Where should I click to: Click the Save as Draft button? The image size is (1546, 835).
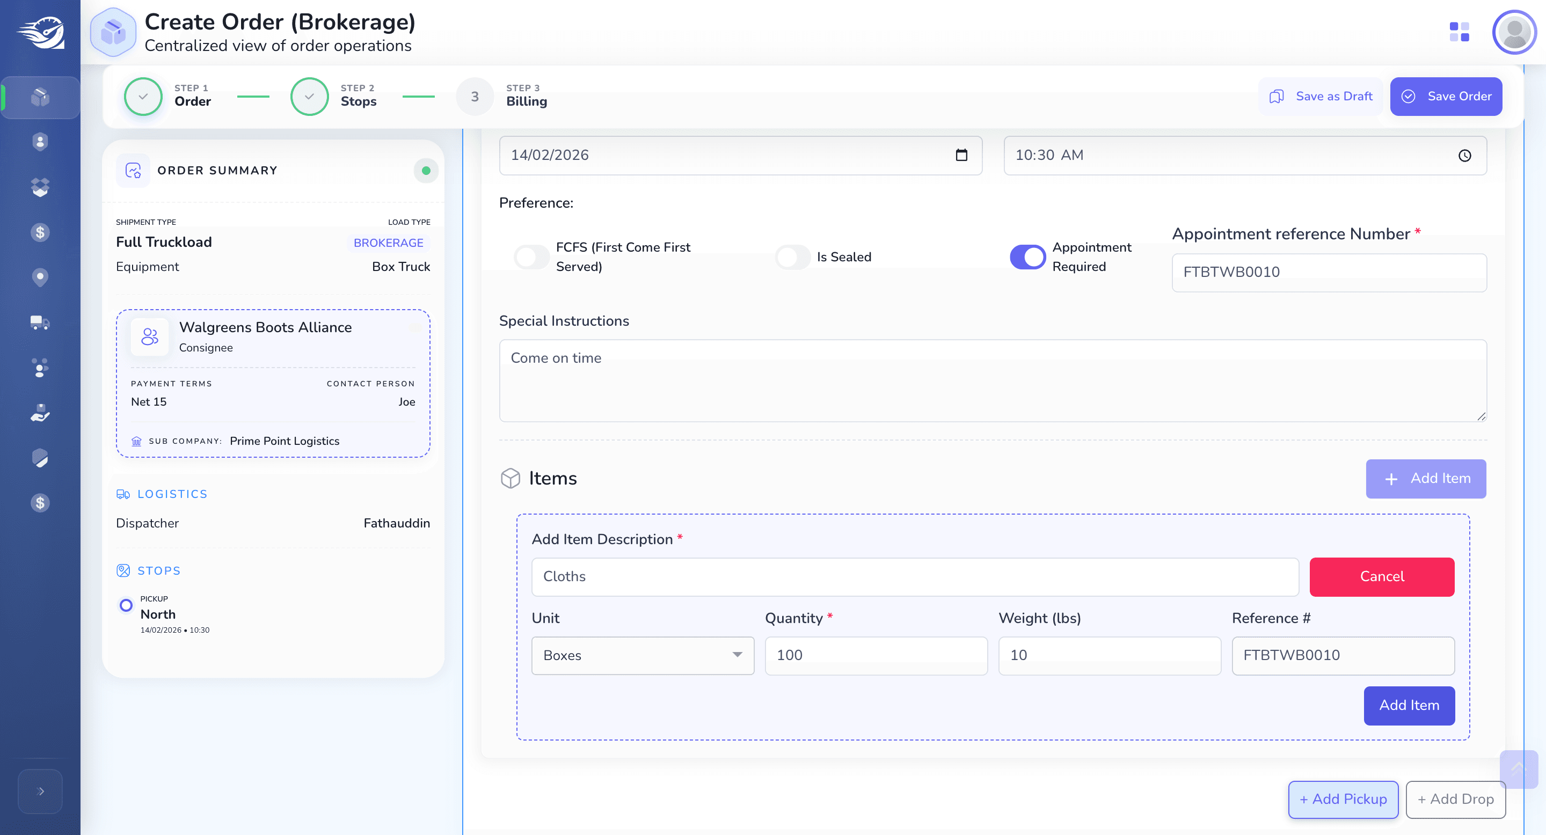click(1321, 97)
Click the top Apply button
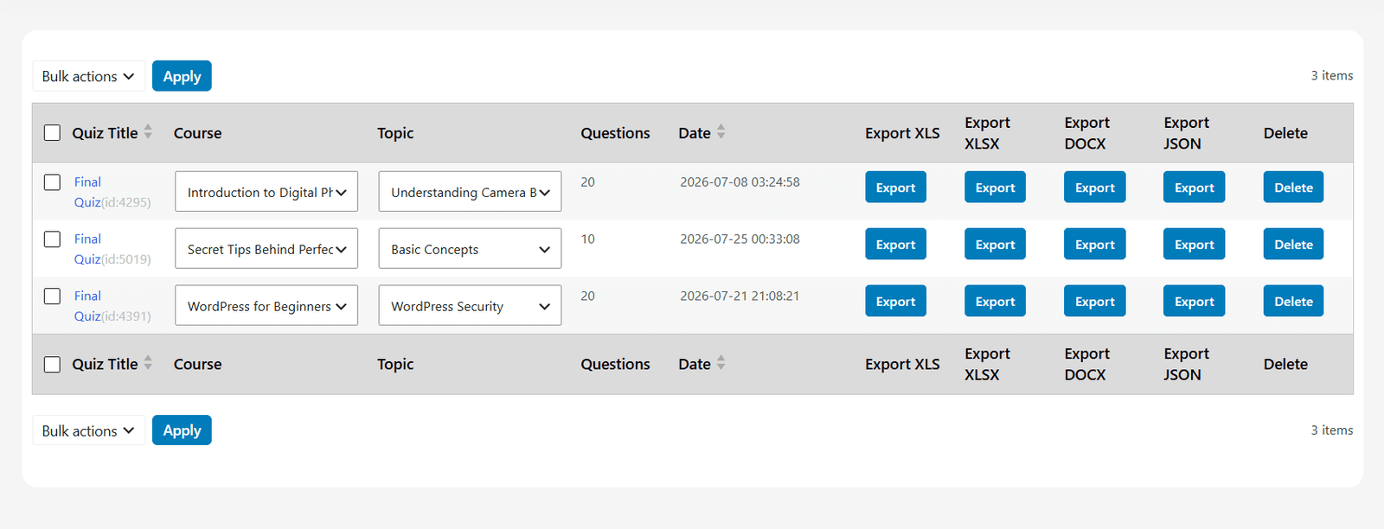1384x529 pixels. (182, 76)

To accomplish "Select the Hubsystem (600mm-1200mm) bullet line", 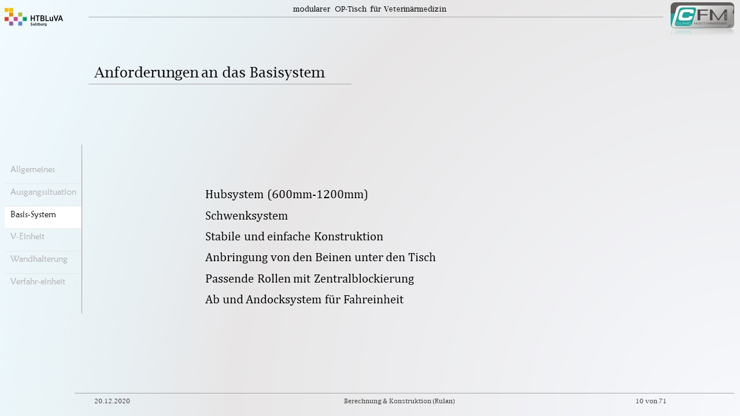I will [x=286, y=194].
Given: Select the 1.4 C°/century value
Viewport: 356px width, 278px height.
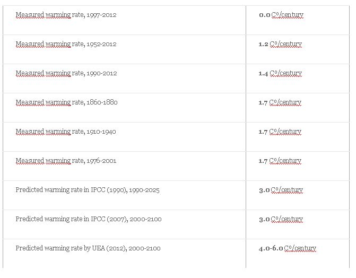Looking at the screenshot, I should 280,73.
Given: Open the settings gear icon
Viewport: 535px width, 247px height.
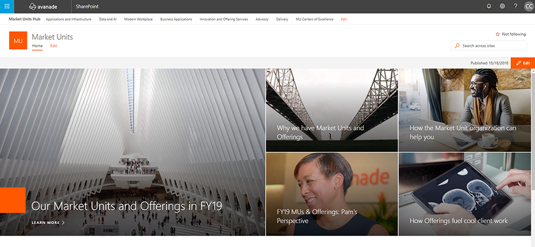Looking at the screenshot, I should (502, 6).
_ _ _ _ _
EXERCISE REQUIREMENTS => Begin at the line containing "Given: Open the settings gear icon" and write out every line to the end of the data exactly. Skip the pictures.

SOLUTION FOR THIS TASK =>
Given: Open the settings gear icon
Viewport: 535px width, 247px height.
Looking at the screenshot, I should (502, 6).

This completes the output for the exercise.